• _Problem to solve_: In the data that follows, count the lines in which the word "will" occurs, and report that figure alone.

• _Data to use_:

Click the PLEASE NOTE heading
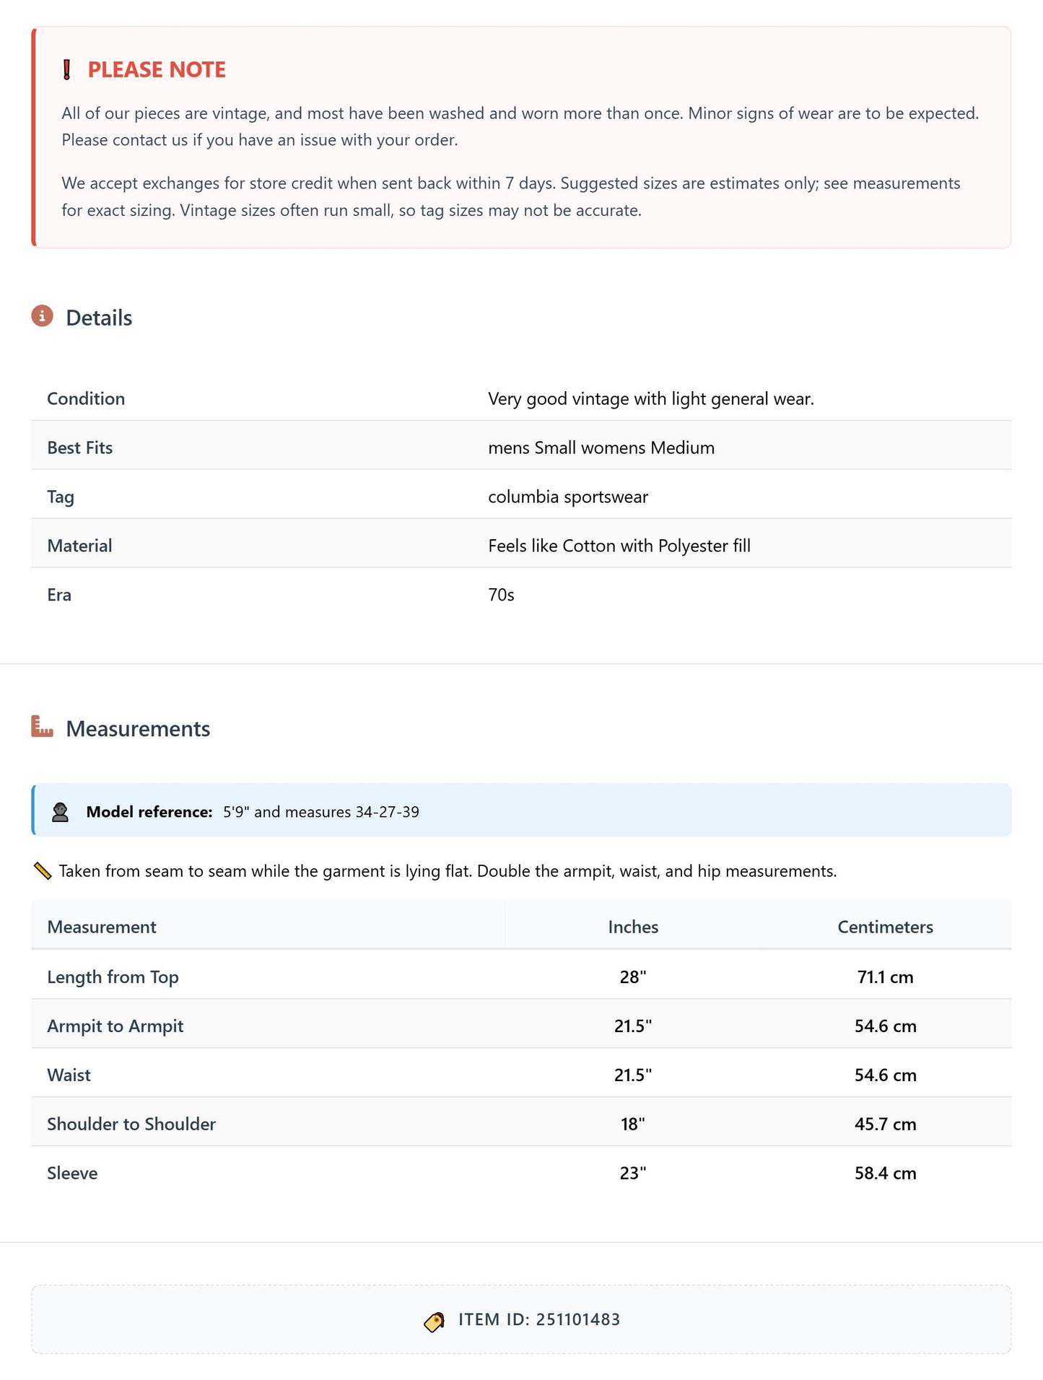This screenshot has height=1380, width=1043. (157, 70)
---
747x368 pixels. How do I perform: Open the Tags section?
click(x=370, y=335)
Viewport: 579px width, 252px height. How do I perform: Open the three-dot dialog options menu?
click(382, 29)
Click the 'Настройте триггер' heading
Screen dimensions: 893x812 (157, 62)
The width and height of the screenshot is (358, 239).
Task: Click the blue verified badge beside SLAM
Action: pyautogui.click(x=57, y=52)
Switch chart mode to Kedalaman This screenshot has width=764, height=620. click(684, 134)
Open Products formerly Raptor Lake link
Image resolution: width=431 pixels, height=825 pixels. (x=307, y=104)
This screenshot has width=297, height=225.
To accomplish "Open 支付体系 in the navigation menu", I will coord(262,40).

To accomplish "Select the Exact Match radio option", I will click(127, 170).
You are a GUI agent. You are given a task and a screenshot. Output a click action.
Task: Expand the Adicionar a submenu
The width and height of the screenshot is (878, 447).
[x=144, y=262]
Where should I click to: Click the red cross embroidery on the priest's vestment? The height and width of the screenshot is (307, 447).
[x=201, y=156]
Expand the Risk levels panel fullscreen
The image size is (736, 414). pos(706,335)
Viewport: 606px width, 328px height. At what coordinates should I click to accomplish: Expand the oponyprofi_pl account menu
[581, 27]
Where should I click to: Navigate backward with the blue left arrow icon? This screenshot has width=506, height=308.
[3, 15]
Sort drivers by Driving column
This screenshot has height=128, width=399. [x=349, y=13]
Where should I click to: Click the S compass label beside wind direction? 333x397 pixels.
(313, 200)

• _Finished task_: 2